Femtosecond laser ablation of Zn in air and ethanol: effect of fluence on the surface morphology, ablated area, ablation rate and hardness

Abstract

This paper reports the effect of Ti:Sapphire laser (800 nm, 30 fs) fluence on the surface morphology, ablated area, ablation rate and hardness of a femtosecond laser irradiated Zn in air and ethanol. Targets were exposed to 1000 succeeding pulses at various fluences ranging from 1.3 to 5 J cm−2. To characterize the growth of structures on the surface of irradiated Zn, Field Emission Scanning Electron Microscopy (FESEM) has been performed. The ablation depth has been measured using a confocal microscope. Nonuniform surface morphology with an appearance of both micro and nanoscale droplets, particulates and rims has been observed in case of air-assisted ablation, whereas, in ethanol, nanoscale colloids, droplets, pores and bowl-shaped cavities have been formed. The ablation of Zn in air is responsible for deep craters with pronounced melt expulsions and ripples. Whereas, shallow and clean craters are formed in ethanol.

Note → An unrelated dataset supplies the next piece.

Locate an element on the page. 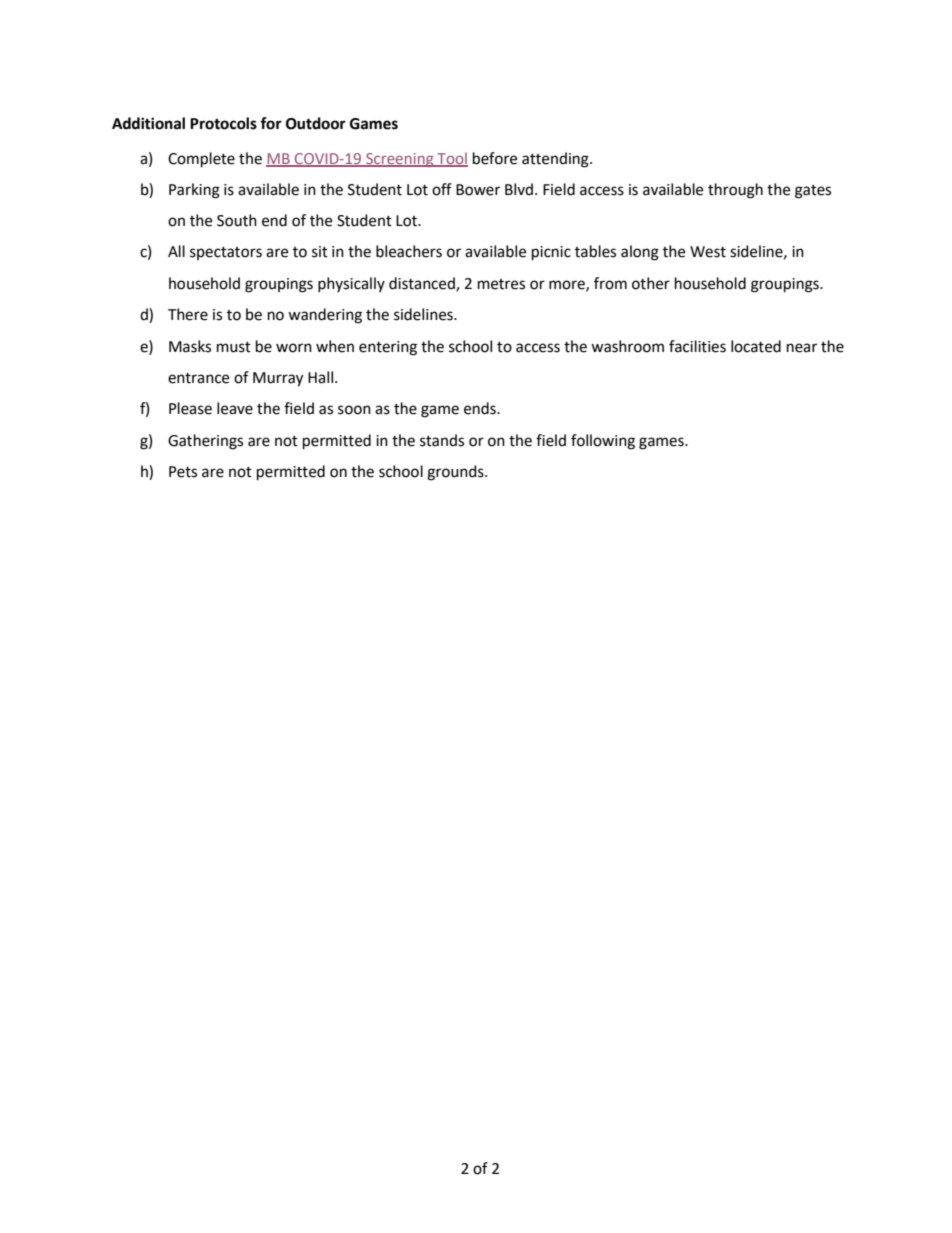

The ablation threshold fluence is evaluated analytically and experimentally by employing three methods, i.e., squared diameter, depth ablation rate, and volume ablation rates. The hardness of irradiated targets is higher as compared to untreated Zn and shows an increasing trend with increasing fluence for both environments. However, in the case of ethanol, the hardness values are higher than air.